"Yes."
"And the Count?"
"I left him binding a cut in his wrist."
"Good, friend Roger, though it might have saved trouble if you had made a slit in his heart which could not be bound." And Jean turned aside, and was lost in the shadows.
[CHAPTER XVI]
THE ORDERS FOR RELEASE
On the terrace below the western tower the sentry slowly paced his appointed round, looking down over the city at intervals, and once or twice glancing up at the tower above him, where, clad in his motley of scarlet and green, Jean sat perched upon the battlements.

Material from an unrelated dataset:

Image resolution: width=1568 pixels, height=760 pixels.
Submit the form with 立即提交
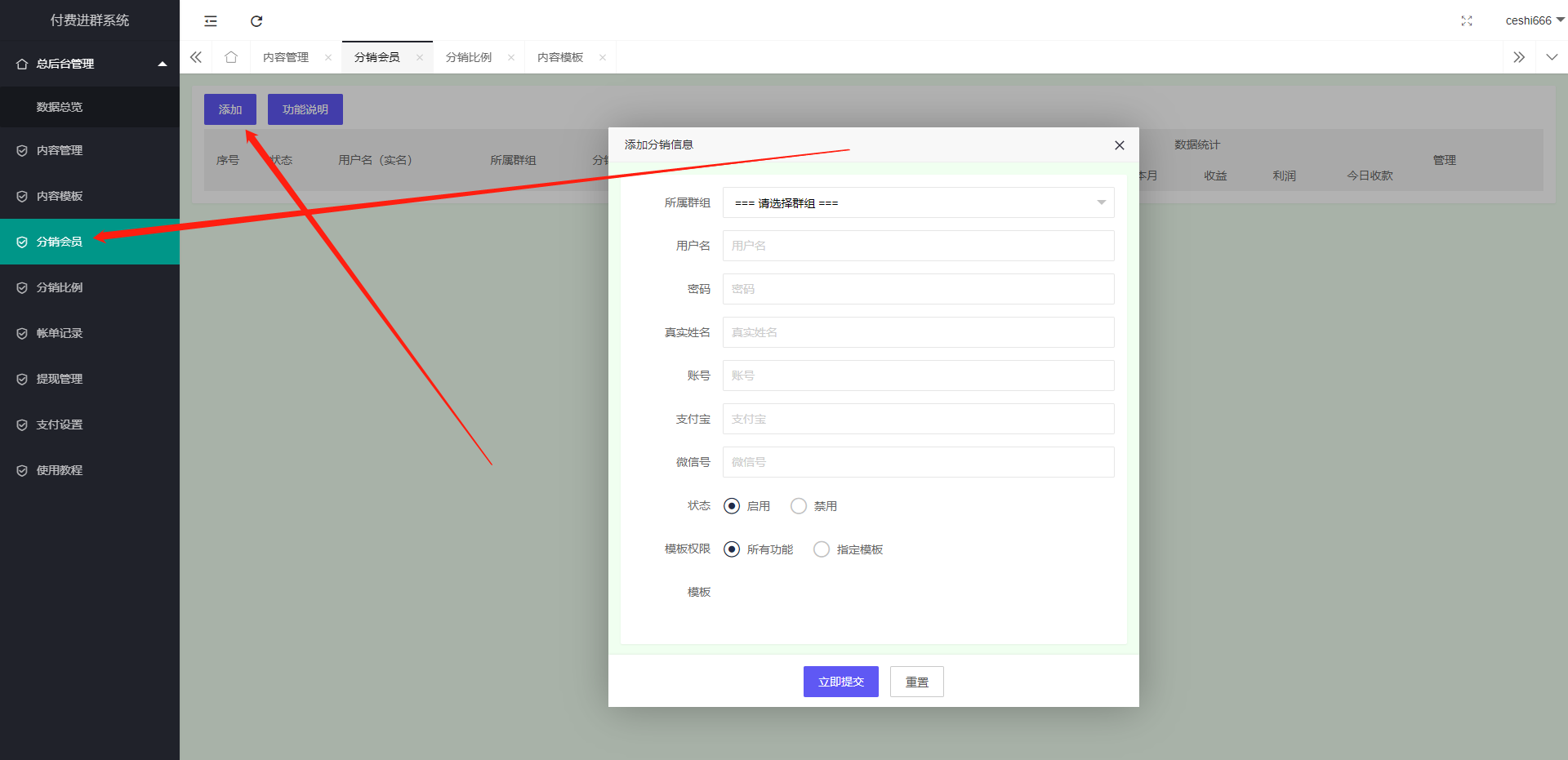click(x=840, y=681)
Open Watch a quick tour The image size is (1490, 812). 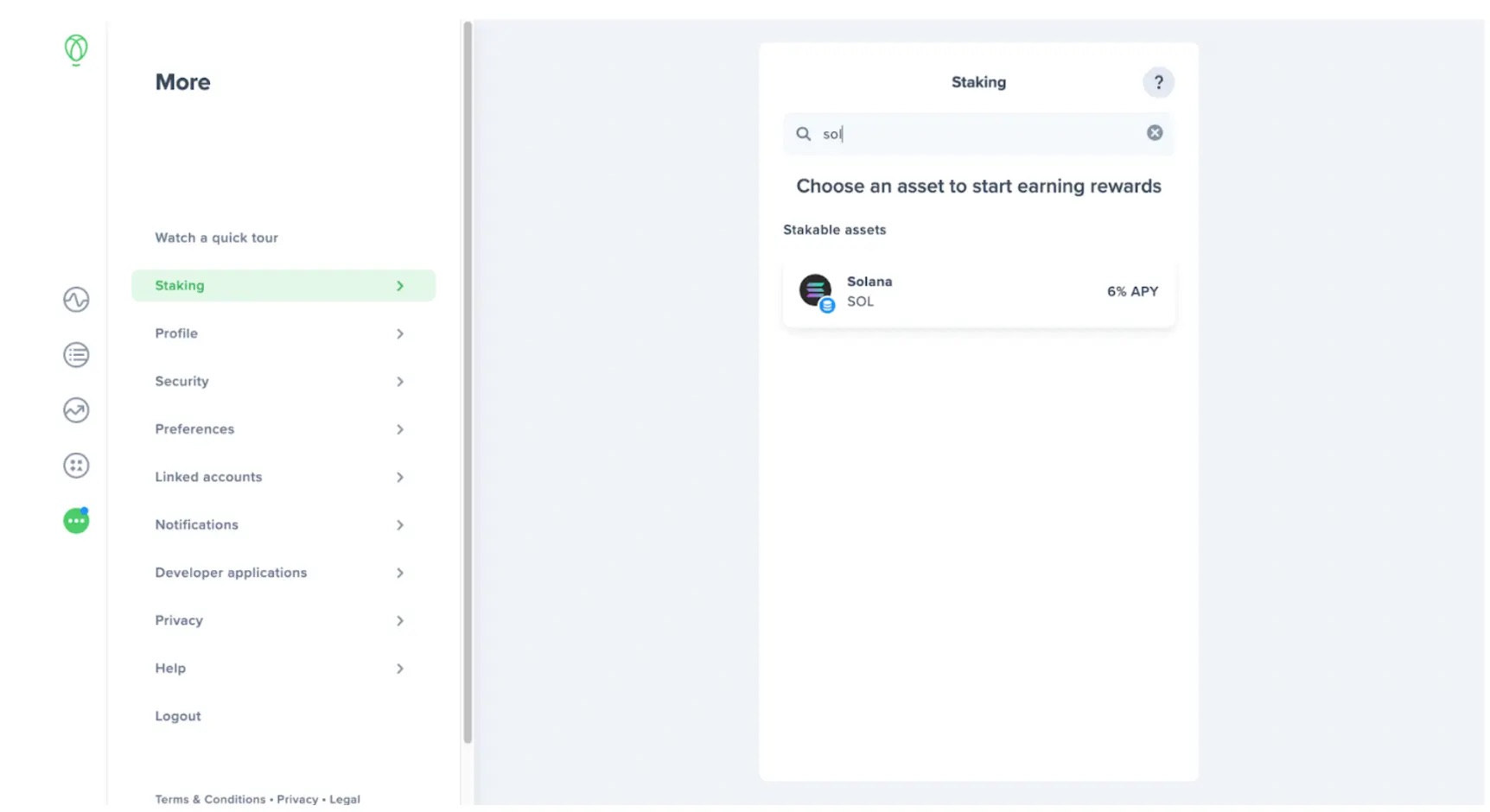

The dawn was two hours old now, and for full two hours the dwarf had sat there, his grave face sadly at variance with his gay dress, and grinning bauble furnished with jingling bells, which he had stuck under his arm. From this western tower was the widest view of Vayenne, and Jean looked over the city and beyond it to the far hills as though he would imprint the picture upon his memory. Only that morning he had put on his motley for the first time. "The Duke's gift, Jean," Felix had said last night. "Who hurts the fool shall henceforth have to reckon with the Duke." And it would almost seem that the dwarf had come to this exalted spot to show himself to the new day. The sentry smiled at the fool's pride; and some sensation of showing himself to the earth and sky of a new dawn may have passed through the dwarf's mind, but there was no pride in it. He played a part; under the motley was the same Jean, wise, cunning, and alert. He had climbed to the battlements for a purpose, and thoughts had come into his mind as he sat there which had made his face grave as he looked over the city, and to the distant hills, which shut in all the world he had ever known.